I have written about this topic quite a few times. I am writing about it again today because it will become an extremely important indicator for precious metals within the next 12 months. 

Gold has enjoyed a great rebound and has approached its 2020 and 2021 highs. But the stock market has also rebounded and has outperformed Gold strongly in the past few weeks. 

The latest rebound in the stock market has removed it from the course of what I deem a mega-bear market. Nevertheless, economic data is slowly getting worse, and a recession and rate cuts are, eventually, likely. 

In the meantime, to get a better picture of precious metals’ current standing, we should consult history.

The chart below plots the S&P 500 with our 60/40 expected returns data set, the CAPE ratio (10-year PE Ratio), and CPI Inflation. The yellow is the secular bear markets.

Today appears much like the mid-1960s. In both cases, expected returns were very low, valuations were historically extreme, and the inflation rate had just broken out after being dormant for many years. 

Gold today could be where the gold stocks were in the early to mid-1960s.

In the chart below, we plot the S&P 500, the gold stocks against the S&P 500, the gold stocks, and at the bottom, Gold. The gold stock data is from the Barron’s Gold Mining Index.

In the 1960s, the gold stocks were the proxy for precious metals, as one could not own Gold.

The gold stocks made a multi-decade breakout in 1964, which was powered by the ratio (gold stocks against the S&P 500) breaking out from a 9-year-long base. 

Gold today could be in a similar position. 

For precious metals to embark on a real and secular bull market, Gold against the S&P 500 must break above its 2016 and 2020 highs, signified by the “2” in the chart below. 

If the Gold to S&P 500 ratio can break above 1, Gold should move above $2100 and Silver to at least $30. However, breaking above 2 would confirm a new secular bull market in precious metals. 

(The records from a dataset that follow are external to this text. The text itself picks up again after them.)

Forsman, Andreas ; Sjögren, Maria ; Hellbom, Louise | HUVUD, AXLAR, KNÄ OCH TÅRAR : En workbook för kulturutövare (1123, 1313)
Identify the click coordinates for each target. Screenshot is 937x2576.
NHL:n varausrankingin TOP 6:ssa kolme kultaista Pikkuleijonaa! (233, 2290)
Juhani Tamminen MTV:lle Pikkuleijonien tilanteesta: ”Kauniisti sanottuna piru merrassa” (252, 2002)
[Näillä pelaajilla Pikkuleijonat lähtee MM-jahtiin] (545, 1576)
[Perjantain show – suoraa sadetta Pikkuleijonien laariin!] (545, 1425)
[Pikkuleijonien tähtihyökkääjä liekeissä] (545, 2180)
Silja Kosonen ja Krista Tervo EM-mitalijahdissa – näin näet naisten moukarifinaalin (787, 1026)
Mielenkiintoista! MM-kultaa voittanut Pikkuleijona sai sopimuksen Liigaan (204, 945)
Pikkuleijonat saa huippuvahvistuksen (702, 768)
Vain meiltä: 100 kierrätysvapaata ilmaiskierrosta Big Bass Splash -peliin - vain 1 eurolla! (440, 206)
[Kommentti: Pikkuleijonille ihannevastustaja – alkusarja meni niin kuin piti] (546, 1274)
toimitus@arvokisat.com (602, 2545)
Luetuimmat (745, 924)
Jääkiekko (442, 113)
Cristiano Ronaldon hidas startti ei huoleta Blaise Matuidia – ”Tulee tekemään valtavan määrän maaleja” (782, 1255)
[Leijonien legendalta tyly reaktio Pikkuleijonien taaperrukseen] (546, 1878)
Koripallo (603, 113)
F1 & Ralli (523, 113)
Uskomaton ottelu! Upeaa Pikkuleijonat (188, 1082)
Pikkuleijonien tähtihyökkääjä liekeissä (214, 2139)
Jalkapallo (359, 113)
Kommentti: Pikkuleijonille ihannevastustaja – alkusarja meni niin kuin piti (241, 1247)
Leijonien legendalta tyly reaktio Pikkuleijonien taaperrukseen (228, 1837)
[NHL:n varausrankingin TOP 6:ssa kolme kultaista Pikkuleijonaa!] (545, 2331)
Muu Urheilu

Last week we wrote that there were signs that precious metals would correct.

With the correction underway, keeping an eye on the stock market will be important. The stronger the stock market and the better the economic data, the longer the precious metals will correct. 

If the stock market reverses lower before spring and economic data falters, precious metals will quickly sniff out the approaching rate cuts. 

Even in a mild recession, the Fed will have to cut rates, and Gold should climb to at least $2400.